[TASKS TO PERFORM]:
1. Answer these questions using the course assessment text:
(a) What share of the overall grade does the major essay count for?
(b) What minimum percentage of tutorials must a student attend to pass the course?
(c) What is the maximum length of the extract chosen for the minor essay?
2. Resume the course assessment text, starting right after its last sentence.

[GIVEN TEXT]:
******
Assessment SummaryTutorial Participation: 10% of overall grade
Minor Essay: 30%
Major Essay: 60%
Assessment DetailASSESSMENT – WHAT YOU NEED TO DO TO PASS THIS COURSE
To pass this course, you must:attend at least 75% of tutorials and participate in an informed and thoughtful manner in class discussions;complete tutorial notes;complete minor exercise;complete and pass a major essay.
Tutorial participation – 10%
Students are required to attend and participate in tutorials. This entails attending and contributing meaningfully to the discussion.Each student will be required to lead the discussion at one tutorial. This will count towards the tutorial participation grade. In general, students who attend 75% of tutorials and lead a tutorial can expect to get a pass grade on this element of assessment. Higher grades will depend on participation
Minor essay – 30%
Choose a short extract (minimum one paragraph, maximum 5 pages) from one of the readings in the course book. Your selected extract must be from one of the primary theorists studied i.e. Socrates, Plato, the Stoics, the Epicureans, Machiavelli, Thomas Hobbes, John Locke, Adam Smith, Mary Wollstonecraft, John Stuart Mill, Friedrich Nietzsche, Karl Marx, John Rawls, Will Kymlicka, Peter Singer and Susan Moller Okin.
******
(Stored items)
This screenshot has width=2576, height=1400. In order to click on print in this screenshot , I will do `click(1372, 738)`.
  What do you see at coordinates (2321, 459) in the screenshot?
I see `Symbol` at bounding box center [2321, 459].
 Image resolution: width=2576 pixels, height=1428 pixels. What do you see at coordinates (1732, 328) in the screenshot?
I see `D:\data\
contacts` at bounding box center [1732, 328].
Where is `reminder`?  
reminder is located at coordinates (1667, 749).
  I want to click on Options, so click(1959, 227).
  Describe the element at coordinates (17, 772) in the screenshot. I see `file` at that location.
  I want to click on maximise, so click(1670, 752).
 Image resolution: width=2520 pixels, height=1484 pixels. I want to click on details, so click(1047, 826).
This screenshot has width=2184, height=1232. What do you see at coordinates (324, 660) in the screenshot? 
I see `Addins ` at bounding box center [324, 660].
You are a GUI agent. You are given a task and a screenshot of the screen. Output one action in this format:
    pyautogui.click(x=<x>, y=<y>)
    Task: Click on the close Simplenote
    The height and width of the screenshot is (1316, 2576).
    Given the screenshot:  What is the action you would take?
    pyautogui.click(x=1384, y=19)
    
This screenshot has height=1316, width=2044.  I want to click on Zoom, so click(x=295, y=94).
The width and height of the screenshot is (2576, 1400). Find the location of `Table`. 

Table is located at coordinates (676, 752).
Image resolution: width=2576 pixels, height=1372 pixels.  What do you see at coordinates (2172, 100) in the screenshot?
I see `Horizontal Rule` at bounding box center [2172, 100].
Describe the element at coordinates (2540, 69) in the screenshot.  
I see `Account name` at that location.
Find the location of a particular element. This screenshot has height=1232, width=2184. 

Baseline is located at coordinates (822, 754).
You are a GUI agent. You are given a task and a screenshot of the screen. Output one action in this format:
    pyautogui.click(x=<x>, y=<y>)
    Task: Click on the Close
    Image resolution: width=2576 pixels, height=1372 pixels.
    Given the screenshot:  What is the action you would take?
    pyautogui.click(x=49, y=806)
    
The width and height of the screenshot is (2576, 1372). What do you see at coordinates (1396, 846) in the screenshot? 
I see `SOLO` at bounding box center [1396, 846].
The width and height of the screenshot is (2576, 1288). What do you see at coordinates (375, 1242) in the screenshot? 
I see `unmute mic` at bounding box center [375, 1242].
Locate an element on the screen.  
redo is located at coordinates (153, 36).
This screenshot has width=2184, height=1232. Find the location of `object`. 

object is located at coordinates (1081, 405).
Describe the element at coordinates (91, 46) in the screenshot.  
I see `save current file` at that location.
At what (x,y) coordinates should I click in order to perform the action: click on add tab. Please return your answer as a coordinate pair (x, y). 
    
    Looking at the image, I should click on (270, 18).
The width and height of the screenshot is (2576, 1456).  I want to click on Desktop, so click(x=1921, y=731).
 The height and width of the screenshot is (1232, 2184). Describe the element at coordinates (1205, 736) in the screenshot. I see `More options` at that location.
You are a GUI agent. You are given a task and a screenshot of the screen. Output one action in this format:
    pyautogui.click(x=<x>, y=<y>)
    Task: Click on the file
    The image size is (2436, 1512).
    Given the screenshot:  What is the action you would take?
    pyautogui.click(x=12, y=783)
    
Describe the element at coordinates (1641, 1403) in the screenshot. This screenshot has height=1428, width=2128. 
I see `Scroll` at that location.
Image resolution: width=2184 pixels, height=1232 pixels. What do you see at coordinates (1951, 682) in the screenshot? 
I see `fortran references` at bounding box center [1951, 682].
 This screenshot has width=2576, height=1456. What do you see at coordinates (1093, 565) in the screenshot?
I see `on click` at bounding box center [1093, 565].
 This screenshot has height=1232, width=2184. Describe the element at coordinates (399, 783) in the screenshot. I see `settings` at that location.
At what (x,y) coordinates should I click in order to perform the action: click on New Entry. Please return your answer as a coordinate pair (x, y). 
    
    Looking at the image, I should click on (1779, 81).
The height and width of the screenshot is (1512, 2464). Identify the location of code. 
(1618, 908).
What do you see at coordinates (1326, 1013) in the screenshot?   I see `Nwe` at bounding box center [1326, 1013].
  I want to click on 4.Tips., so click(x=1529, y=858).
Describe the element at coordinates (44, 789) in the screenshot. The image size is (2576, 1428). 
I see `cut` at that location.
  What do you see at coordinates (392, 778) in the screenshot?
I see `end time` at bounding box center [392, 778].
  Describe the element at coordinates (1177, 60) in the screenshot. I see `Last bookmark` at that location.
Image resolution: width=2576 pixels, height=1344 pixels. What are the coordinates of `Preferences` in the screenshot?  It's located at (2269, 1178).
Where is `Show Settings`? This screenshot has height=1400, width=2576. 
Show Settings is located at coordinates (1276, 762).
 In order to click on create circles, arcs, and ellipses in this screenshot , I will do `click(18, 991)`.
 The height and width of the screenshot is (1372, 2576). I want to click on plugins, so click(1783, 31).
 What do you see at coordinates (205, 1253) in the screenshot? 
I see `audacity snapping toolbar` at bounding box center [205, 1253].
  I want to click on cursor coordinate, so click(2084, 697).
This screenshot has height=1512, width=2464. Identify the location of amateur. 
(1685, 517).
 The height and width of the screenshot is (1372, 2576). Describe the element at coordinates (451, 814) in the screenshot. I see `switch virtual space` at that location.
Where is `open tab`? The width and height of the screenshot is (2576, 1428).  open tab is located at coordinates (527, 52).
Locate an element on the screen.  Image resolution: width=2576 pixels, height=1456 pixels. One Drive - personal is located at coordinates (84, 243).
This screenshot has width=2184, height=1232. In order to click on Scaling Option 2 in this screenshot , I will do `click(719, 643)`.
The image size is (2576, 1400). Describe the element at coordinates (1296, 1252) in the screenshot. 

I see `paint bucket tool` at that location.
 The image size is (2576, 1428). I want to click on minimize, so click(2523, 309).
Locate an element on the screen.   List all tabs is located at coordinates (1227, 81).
******
[TASK RESPONSES]:
1.
(a) 60%
(b) 75%
(c) 5 pages

2.
Identify the writer's main arguments, and describe the evidence she or he uses to support the arguments. Critically assess the writer's arguments.
Check your extract with your tutor to ensure your extract is suitable. Your answer should have full referencing and a bibliography. The emphasis in this exercise is on analysing an argument, so it is important to spend time thinking about the extract.Your critical assessment of the writer's arguments can be either positive or negative.
Word limit: 1500
Major essay – 60%
Write an essay of 2,500 words on one of the topics listed in the course handout.
SubmissionA hardcopy of the essay must to be submitted BEFORE 12pm (noon) on/before the due date. An identical electronic copy must also be submitted to Turnitin and the Originality Report attached to the hard copy of the essay. This protocol will ensure that a copy of your essay will not go missing.
Extensions will be given on the grounds of hardship or illness. If, as often happens, several essays are due close to each other, you should plan your schedule so that you complete one or more before the deadline. Applications for an extension should be made in writing and submitted to your tutor well before the date that the assignment is due.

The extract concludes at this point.